A story by a former winner of the Thomson Foundation Young Journalist Award has brought about a change in the law in Kenya.

As a result of her report, All Kenyan schoolgirls are now to get free sanitary pads, the government has said.

Four years ago, Judy Kosgei won the Thomson Foundation Young Journalist award for her revelatory stories, which included a story about how up to two million young girls were unable to access sanitary towels.

Judy, who at the time was working for Kenya’s leading media house, Citizen TV, interviewed girls living in a remote village in Kenya’s Baringo county to discover how this affected their lives.

Eight hundred and fifty thousand girls were a missing school in Kenya each month because they didn’t have adequate sanitary protection.
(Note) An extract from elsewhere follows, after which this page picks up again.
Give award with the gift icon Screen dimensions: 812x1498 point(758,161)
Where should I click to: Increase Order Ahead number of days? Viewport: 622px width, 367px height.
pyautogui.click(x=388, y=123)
Her story, ‘Period of Shame’, filmed with cameramen Mauritius Odour and John Wanyama, prompted a campaign by Citizen TV which led to 720,000 sanitary towels being distributed to 10,000 girls in a campaign dubbed ‘Inua Dada’.

The following year a bill was drafted by Baringo county Women Representative Grace Kiptui calling on the Kenyan government to set aside a budget for the purchase and supply of free, quality sanitary towels to all girls in public and secondary schools in Kenya.

The draft bill – the Basic Education (Amendment) Legislative Proposal, 2014 – reached the committee stage in the Kenyan parliament in 2016 with Judy playing a key part in the development process in advocacy and liaison.

The amendment to the education act, which has now been signed into law by President Uhuru Kenyatta, states “free, sufficient and quality sanitary towels” must be provided to every girl registered at school, as well as providing “a safe and environmental sound mechanism for disposal”.